Collected data -
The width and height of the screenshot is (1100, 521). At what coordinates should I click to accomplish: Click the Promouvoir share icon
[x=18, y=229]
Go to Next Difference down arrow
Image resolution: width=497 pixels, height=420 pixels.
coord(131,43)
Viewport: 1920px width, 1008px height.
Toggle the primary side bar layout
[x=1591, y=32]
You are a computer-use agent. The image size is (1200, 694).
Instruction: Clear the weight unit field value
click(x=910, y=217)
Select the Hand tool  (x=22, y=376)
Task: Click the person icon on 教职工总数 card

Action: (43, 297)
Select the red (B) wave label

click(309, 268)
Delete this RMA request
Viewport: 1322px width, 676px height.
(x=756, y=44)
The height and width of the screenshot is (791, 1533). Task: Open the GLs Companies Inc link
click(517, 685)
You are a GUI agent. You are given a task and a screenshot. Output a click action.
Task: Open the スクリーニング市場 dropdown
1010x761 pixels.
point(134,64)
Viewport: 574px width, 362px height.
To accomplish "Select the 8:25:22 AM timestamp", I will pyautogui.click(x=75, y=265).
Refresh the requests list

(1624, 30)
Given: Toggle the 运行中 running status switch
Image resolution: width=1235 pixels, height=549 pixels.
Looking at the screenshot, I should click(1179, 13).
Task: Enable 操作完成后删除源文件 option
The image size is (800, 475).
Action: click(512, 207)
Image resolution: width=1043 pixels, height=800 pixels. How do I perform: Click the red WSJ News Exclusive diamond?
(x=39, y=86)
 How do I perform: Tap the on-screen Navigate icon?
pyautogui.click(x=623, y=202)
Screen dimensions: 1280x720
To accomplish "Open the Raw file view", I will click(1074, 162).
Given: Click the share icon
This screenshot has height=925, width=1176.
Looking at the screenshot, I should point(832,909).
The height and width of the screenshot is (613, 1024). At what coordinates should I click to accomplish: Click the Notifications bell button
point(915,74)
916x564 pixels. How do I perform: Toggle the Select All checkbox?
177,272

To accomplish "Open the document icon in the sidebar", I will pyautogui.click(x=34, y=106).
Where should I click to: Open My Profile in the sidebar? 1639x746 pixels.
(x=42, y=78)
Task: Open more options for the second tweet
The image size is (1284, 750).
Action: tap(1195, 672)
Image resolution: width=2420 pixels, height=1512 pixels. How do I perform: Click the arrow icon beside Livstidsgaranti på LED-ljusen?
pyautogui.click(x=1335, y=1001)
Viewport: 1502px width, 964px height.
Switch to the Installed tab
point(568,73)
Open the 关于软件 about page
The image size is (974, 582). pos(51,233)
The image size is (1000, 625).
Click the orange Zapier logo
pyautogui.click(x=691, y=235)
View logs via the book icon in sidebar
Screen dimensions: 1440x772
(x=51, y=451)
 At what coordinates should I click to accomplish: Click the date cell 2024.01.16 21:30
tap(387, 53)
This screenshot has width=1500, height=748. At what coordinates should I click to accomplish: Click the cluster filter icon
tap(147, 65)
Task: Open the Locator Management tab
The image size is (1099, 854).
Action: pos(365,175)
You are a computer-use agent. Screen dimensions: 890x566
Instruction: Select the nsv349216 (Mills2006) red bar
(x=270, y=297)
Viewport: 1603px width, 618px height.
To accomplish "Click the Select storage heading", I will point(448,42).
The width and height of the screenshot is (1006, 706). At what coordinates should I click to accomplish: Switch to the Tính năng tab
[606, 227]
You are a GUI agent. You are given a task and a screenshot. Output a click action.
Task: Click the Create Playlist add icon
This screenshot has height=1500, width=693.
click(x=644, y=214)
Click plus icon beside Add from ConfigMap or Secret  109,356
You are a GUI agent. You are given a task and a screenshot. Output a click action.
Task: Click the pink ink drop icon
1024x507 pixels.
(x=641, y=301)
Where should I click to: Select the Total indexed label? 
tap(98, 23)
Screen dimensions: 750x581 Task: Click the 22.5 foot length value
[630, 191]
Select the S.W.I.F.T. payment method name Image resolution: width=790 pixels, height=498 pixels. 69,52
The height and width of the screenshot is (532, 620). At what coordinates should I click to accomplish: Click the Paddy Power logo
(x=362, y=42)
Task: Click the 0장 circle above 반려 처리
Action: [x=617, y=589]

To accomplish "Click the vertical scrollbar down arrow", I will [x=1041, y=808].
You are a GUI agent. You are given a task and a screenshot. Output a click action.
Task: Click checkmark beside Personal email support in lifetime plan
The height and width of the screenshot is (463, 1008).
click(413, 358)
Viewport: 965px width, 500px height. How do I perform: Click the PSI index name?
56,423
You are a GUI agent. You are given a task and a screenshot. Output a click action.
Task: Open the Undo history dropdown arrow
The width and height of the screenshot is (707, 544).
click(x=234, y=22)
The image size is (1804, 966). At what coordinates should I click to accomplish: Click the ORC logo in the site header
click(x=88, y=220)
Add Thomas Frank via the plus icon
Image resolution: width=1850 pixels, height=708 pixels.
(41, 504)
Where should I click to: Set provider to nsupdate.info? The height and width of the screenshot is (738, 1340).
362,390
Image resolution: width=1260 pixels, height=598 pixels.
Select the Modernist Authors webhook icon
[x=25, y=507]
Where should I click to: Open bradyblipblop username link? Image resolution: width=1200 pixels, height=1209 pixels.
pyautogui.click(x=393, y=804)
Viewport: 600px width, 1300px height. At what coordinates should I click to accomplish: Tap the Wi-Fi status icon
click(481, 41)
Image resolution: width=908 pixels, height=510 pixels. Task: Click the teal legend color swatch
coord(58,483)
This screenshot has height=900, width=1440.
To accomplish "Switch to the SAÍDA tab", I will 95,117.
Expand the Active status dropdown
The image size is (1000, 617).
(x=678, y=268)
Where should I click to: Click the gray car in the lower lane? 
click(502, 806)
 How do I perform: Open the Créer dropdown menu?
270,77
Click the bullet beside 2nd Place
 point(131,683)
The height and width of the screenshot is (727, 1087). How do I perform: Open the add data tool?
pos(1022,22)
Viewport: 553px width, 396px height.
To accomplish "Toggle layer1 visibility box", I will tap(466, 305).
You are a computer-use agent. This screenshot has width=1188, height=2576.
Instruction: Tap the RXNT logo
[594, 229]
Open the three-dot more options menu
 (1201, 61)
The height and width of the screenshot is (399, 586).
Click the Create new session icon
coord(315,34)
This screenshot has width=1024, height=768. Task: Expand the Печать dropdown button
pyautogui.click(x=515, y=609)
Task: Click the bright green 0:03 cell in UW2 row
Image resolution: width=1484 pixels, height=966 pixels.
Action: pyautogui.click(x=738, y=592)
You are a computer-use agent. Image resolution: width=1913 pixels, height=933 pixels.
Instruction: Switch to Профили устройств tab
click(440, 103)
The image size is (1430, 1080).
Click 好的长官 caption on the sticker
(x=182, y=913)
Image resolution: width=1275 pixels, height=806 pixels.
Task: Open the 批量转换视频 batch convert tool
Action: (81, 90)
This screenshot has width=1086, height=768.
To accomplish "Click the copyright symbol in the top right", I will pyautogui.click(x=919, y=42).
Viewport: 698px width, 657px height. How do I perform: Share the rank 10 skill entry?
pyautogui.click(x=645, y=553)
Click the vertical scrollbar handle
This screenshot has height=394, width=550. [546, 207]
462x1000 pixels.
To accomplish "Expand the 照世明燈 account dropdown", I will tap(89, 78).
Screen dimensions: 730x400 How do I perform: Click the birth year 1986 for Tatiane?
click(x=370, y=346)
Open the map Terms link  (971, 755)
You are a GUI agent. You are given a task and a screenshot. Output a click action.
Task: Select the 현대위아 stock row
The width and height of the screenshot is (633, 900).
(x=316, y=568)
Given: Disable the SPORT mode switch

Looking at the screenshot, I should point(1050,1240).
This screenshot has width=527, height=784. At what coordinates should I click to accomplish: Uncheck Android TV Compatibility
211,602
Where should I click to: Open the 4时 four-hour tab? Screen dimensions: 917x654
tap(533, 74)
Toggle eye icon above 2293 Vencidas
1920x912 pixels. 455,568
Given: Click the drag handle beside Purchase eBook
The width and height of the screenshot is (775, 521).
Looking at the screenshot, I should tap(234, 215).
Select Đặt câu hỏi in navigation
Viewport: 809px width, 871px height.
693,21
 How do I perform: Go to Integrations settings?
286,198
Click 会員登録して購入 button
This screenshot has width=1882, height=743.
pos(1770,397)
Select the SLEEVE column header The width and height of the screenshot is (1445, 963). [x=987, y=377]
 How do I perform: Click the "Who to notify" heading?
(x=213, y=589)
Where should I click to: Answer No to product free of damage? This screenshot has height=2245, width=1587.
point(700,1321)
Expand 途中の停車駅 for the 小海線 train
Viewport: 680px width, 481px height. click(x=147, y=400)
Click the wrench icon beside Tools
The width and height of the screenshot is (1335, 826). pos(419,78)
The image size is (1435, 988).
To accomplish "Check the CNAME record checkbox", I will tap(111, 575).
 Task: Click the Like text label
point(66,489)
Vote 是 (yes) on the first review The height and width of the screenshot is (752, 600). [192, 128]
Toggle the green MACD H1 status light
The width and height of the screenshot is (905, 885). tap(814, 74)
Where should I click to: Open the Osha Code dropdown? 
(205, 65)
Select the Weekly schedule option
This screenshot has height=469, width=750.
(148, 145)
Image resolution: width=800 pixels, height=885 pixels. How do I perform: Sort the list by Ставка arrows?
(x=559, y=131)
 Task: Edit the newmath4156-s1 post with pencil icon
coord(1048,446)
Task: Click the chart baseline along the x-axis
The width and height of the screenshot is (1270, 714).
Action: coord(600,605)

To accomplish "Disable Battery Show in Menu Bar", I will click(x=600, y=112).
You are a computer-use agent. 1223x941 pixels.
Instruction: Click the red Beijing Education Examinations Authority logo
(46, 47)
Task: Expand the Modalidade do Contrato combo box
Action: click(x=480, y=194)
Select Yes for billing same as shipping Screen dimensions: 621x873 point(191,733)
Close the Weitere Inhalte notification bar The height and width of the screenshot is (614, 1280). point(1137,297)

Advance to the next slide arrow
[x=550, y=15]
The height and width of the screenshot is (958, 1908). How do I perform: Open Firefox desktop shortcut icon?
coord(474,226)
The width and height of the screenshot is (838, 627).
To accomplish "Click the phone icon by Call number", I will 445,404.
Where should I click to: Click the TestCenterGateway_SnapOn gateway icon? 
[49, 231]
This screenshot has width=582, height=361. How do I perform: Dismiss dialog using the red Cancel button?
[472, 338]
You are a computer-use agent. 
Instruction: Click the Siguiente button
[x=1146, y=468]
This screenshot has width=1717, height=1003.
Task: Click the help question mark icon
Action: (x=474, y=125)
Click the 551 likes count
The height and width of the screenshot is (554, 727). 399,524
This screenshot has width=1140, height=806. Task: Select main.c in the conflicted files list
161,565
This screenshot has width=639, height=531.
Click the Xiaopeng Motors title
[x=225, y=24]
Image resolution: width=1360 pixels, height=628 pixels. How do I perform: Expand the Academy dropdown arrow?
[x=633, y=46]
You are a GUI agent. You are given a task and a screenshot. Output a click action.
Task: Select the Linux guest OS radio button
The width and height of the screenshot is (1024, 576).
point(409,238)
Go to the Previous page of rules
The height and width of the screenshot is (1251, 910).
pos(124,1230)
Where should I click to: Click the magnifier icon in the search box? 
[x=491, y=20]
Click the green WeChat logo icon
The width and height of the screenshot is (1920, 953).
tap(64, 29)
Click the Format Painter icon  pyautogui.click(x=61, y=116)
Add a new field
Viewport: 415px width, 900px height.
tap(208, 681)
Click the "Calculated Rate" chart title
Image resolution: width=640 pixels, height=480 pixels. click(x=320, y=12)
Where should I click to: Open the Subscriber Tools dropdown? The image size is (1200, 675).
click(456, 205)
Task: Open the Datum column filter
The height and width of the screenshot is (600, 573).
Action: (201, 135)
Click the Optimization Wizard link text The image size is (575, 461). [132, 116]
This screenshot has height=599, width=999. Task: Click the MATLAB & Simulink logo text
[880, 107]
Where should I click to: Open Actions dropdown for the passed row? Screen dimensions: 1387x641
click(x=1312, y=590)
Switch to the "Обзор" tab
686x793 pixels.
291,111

Exercise instructions -
Of all the entries above, repeat only the lines from the line that has "This screenshot has width=1882, height=743." to the line that has "Vote 是 (yes)", both lines included, exactly.

Task solution -
This screenshot has width=1882, height=743.
pos(1770,397)
Select the SLEEVE column header The width and height of the screenshot is (1445, 963). [x=987, y=377]
 How do I perform: Click the "Who to notify" heading?
(x=213, y=589)
Where should I click to: Answer No to product free of damage? This screenshot has height=2245, width=1587.
point(700,1321)
Expand 途中の停車駅 for the 小海線 train
Viewport: 680px width, 481px height. click(x=147, y=400)
Click the wrench icon beside Tools
The width and height of the screenshot is (1335, 826). pos(419,78)
The image size is (1435, 988).
To accomplish "Check the CNAME record checkbox", I will tap(111, 575).
 Task: Click the Like text label
point(66,489)
Vote 是 (yes) on the first review The height and width of the screenshot is (752, 600). [192, 128]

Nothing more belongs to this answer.